Testing Lab for CSE 116
This lab activity is meant to get you familiar with testing with JUnit as well as a general idea of how grading tests works. Your goal will be to write tests that successfully catch bugs in some code that is given to you.
The only file you will modify in this lab is located at src/java/lab/tests/TestProblemSet.java. In this file, you will write JUnit tests for the methods that have already been written in src/java/lab/ProblemSet.java.
One basic test sampleTest() has already been given to you to demonstrate how methods from ProblemSet should be called in your tests (this is different than how they are called in Task 1).
TestProblemSet.java also contains a pre-written test called testBad(). It determines what bugs the tests you wrote catch (explained more in Feedback). You don't have to worry about the code in the test; just know that it'll pass once your testing is sufficient.
bad/ contains several variations of ProblemSet with intentionally broken versions of the methods. Do not fix the bugs. testBad() relies on these broken versions to check if your tests work. You aren't expected to fully understand how the bad tests work.
tests/TestBad.java contains code that is only used by testBad() and should not be modified in any way. Just pretend it's not even there (unless you're really curious).
This class contains several methods that you will need to write tests for. These methods are already functional and don't need to be modified.

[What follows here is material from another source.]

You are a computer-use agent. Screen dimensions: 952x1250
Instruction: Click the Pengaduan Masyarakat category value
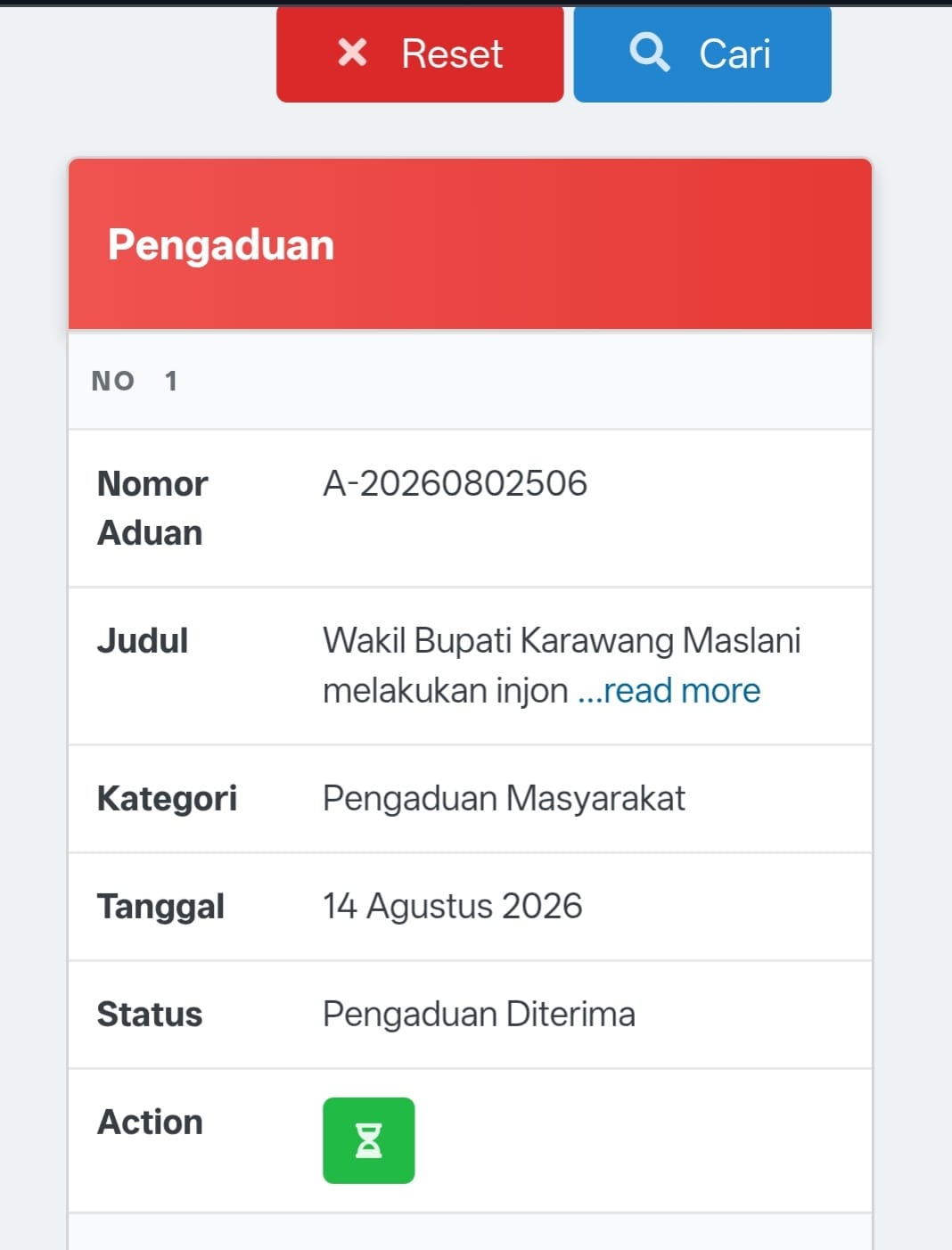tap(504, 798)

This method will simply add two ints together and return the sum.
Ex: addNums(1, 2) == 3
This method will take in an ArrayList and return another ArrayList with the same elements as the first in reverse order. This will be the hardest one to test.
Ex: reverseList([1, 2, 3, 4, 5]) == [5, 4, 3, 2, 1] (Note: you cannot directly pass in an ArrayList like this, you will need to create one)
This method will take in an ArrayList and an int, and will return another int equal to the number of times the argument appears in the ArrayList.
Ex: occurances([1, 2, 2, 2, 3, 4, 5], 2) == 3 (Note: you cannot directly pass in an ArrayList like this, you will need to create one)
For each bug you catch, the console will output in green "Your test "[test name]" caught the bug: [bug description]" If your code fails to catch a bug, it will output in red "Your testing didn't catch the bug: [bug descripton]". If your tests miss any bug(s), testBad() will fail with the message "java.lang.AssertionError: Your testing is incomplete."
You'll know you're done once every test in TestProblemSet.java, including any that you wrote and testBad(), passes.
Note: since the code in ProblemSet is already correct, if you write a test and it fails the test itself must be the problem.